» ZIEL:
Schreibe die folgenden Zeilen erneut ab und benenne dabei jedes "computer-use agent" in "desktop agent" um; alles andere bleibt gleich.

» DATENAUSZUG:
↓

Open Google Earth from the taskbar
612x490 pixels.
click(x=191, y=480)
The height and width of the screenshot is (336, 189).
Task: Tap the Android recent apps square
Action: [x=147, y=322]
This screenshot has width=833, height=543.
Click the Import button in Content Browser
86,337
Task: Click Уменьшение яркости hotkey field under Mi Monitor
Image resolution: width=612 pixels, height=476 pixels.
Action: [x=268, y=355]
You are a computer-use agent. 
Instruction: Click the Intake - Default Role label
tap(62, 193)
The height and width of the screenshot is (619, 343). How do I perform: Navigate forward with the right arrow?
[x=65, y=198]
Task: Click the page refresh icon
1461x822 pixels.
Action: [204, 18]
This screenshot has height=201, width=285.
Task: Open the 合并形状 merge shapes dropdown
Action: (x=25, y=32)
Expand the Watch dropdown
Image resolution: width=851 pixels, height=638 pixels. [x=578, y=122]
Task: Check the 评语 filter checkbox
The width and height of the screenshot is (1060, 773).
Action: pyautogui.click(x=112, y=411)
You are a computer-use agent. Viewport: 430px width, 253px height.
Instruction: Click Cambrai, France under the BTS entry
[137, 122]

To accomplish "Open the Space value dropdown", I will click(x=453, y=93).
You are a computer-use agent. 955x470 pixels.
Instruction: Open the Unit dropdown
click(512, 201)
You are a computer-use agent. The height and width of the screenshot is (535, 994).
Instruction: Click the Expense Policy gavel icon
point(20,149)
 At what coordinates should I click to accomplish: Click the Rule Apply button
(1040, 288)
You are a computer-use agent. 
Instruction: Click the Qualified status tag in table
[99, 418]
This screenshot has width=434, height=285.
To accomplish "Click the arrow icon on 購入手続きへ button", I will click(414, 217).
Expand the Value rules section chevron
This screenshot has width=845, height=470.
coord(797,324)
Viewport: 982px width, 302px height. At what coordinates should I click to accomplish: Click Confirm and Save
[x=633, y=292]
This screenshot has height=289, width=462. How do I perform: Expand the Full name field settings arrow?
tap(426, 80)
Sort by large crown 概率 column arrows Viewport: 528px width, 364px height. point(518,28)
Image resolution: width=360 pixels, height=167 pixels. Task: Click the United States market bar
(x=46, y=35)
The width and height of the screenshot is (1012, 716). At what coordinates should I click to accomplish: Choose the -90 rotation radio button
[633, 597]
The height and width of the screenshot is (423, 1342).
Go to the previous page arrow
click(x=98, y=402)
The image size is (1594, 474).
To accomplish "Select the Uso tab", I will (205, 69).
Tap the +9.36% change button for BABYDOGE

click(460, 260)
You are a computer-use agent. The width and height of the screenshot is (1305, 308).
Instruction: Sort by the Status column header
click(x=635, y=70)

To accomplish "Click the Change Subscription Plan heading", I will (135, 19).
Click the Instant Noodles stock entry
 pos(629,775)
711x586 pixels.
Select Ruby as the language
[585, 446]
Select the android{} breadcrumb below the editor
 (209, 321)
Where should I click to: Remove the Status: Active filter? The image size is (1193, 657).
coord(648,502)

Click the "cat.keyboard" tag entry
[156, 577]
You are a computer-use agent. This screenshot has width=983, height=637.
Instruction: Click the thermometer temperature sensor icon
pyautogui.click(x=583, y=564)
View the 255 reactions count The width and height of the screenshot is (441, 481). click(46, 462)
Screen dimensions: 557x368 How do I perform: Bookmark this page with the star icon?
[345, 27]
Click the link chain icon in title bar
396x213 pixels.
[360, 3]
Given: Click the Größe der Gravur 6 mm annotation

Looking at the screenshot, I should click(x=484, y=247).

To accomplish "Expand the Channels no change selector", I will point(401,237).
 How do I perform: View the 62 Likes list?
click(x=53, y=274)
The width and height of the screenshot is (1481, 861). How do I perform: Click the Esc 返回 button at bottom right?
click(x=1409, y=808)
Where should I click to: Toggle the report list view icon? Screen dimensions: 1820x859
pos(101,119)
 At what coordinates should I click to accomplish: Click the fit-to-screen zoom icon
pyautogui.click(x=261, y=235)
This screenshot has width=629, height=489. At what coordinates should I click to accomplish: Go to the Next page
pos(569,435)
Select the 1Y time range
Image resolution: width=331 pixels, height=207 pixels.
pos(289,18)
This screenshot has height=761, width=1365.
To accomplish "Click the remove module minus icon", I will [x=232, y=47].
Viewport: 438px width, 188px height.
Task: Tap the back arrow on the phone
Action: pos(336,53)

↑

» LÖSUNG:
Open Google Earth from the taskbar
612x490 pixels.
click(x=191, y=480)
The height and width of the screenshot is (336, 189).
Task: Tap the Android recent apps square
Action: [x=147, y=322]
This screenshot has width=833, height=543.
Click the Import button in Content Browser
86,337
Task: Click Уменьшение яркости hotkey field under Mi Monitor
Image resolution: width=612 pixels, height=476 pixels.
Action: [x=268, y=355]
You are a desktop agent. 
Instruction: Click the Intake - Default Role label
tap(62, 193)
The height and width of the screenshot is (619, 343). How do I perform: Navigate forward with the right arrow?
[x=65, y=198]
Task: Click the page refresh icon
1461x822 pixels.
Action: [204, 18]
This screenshot has height=201, width=285.
Task: Open the 合并形状 merge shapes dropdown
Action: (x=25, y=32)
Expand the Watch dropdown
Image resolution: width=851 pixels, height=638 pixels. [x=578, y=122]
Task: Check the 评语 filter checkbox
The width and height of the screenshot is (1060, 773).
Action: pyautogui.click(x=112, y=411)
You are a desktop agent. Viewport: 430px width, 253px height.
Instruction: Click Cambrai, France under the BTS entry
[137, 122]

To accomplish "Open the Space value dropdown", I will click(x=453, y=93).
You are a desktop agent. 955x470 pixels.
Instruction: Open the Unit dropdown
click(512, 201)
You are a desktop agent. The height and width of the screenshot is (535, 994).
Instruction: Click the Expense Policy gavel icon
point(20,149)
 At what coordinates should I click to accomplish: Click the Rule Apply button
(1040, 288)
You are a desktop agent. 
Instruction: Click the Qualified status tag in table
[99, 418]
This screenshot has width=434, height=285.
To accomplish "Click the arrow icon on 購入手続きへ button", I will click(414, 217).
Expand the Value rules section chevron
This screenshot has width=845, height=470.
coord(797,324)
Viewport: 982px width, 302px height. At what coordinates should I click to accomplish: Click Confirm and Save
[x=633, y=292]
This screenshot has height=289, width=462. How do I perform: Expand the Full name field settings arrow?
tap(426, 80)
Sort by large crown 概率 column arrows Viewport: 528px width, 364px height. point(518,28)
Image resolution: width=360 pixels, height=167 pixels. Task: Click the United States market bar
(x=46, y=35)
The width and height of the screenshot is (1012, 716). At what coordinates should I click to accomplish: Choose the -90 rotation radio button
[633, 597]
The height and width of the screenshot is (423, 1342).
Go to the previous page arrow
click(x=98, y=402)
The image size is (1594, 474).
To accomplish "Select the Uso tab", I will (205, 69).
Tap the +9.36% change button for BABYDOGE

click(460, 260)
You are a desktop agent. The width and height of the screenshot is (1305, 308).
Instruction: Sort by the Status column header
click(x=635, y=70)

To accomplish "Click the Change Subscription Plan heading", I will (135, 19).
Click the Instant Noodles stock entry
 pos(629,775)
711x586 pixels.
Select Ruby as the language
[585, 446]
Select the android{} breadcrumb below the editor
 (209, 321)
Where should I click to: Remove the Status: Active filter? The image size is (1193, 657).
coord(648,502)

Click the "cat.keyboard" tag entry
[156, 577]
You are a desktop agent. This screenshot has width=983, height=637.
Instruction: Click the thermometer temperature sensor icon
pyautogui.click(x=583, y=564)
View the 255 reactions count The width and height of the screenshot is (441, 481). click(46, 462)
Screen dimensions: 557x368 How do I perform: Bookmark this page with the star icon?
[345, 27]
Click the link chain icon in title bar
396x213 pixels.
[360, 3]
Given: Click the Größe der Gravur 6 mm annotation

Looking at the screenshot, I should click(x=484, y=247).

To accomplish "Expand the Channels no change selector", I will point(401,237).
 How do I perform: View the 62 Likes list?
click(x=53, y=274)
The width and height of the screenshot is (1481, 861). How do I perform: Click the Esc 返回 button at bottom right?
click(x=1409, y=808)
Where should I click to: Toggle the report list view icon? Screen dimensions: 1820x859
pos(101,119)
 At what coordinates should I click to accomplish: Click the fit-to-screen zoom icon
pyautogui.click(x=261, y=235)
This screenshot has width=629, height=489. At what coordinates should I click to accomplish: Go to the Next page
pos(569,435)
Select the 1Y time range
Image resolution: width=331 pixels, height=207 pixels.
pos(289,18)
This screenshot has height=761, width=1365.
To accomplish "Click the remove module minus icon", I will [x=232, y=47].
Viewport: 438px width, 188px height.
Task: Tap the back arrow on the phone
Action: pos(336,53)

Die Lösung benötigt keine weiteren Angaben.